Executive Corner

PSA: You must understand DMCA Safe Harbor

In Louis Vuitton Malletier, S.A., v. Akanoc Solutions, Inc., et al., CV07-03952 JW (N.D. Cal. 2007), Louis Vuitton brought suit against hosting companies Akanoc Solutions Inc., and Managed Solutions Group Inc., as well as Steven Chen, the owner of the two companies. Vuitton’s attorneys sued these entities for contributory infringement of both trademark and copyright, and won a $32.4 million dollar verdict against the hosting providers!

The hosts attempted to argue that the Safe Harbor act of the DMCA should shield them from liability.
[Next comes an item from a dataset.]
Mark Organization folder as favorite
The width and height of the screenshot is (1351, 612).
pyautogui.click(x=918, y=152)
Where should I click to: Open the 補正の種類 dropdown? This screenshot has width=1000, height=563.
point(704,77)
But apparently evidence seemed to show that they knew the illegal activity was occurring on their network and they failed to stop it.

Many people are fearing that this case will set a precedent for hosts that will affect us all in ways that set a detrimental precedent in other copyright cases — or that hosts will no longer have the full measure of protections they deserve. I’m not sure that’s true. There are many prior precedents that show trademark cases being given protection under DMCA, and it makes sense that this would be the case. It may just be that, in this situation, people didn’t follow DMCA guidelines and meet their own obligations, in the process intentionally or unintentionally breaking the law.

We host a lot of resellers – a lot of people who are hosting providers themselves. I am concerned that some hosting providers may not be aware of the protections they are provided under the Digital Millennium Copyright Act, but also of the OBLIGATIONS that DMCA requires of hosts as well.

I am not a lawyer, and I cannot tell you what you need to do to plan for a trademark or copyright infringement case. But I can tell you that if you don’t HAVE a lawyer you should get one – and talk this stuff through with them. If you host and feel you don’t need one you’re wrong.

As such, I urge managers of ALL web-based services and applications do the following:

1) Learn about the protections available to you under the Digital Millennium Copyright Act, particularly outlined in Title II of the Act.  A copy of the act is available
online at the USIIA web site at:


2) Ensure you are protected by the act.  Service providers are protected ONLY if they register an agent with the U.S. Copyright Office.  Details regarding the registration
process and forms can be found at the following site:


3) Remember that a request to remove copyrighted materials from any server under your control must be specific as to the content and location, and must meet a specific set of guidelines established for your protection.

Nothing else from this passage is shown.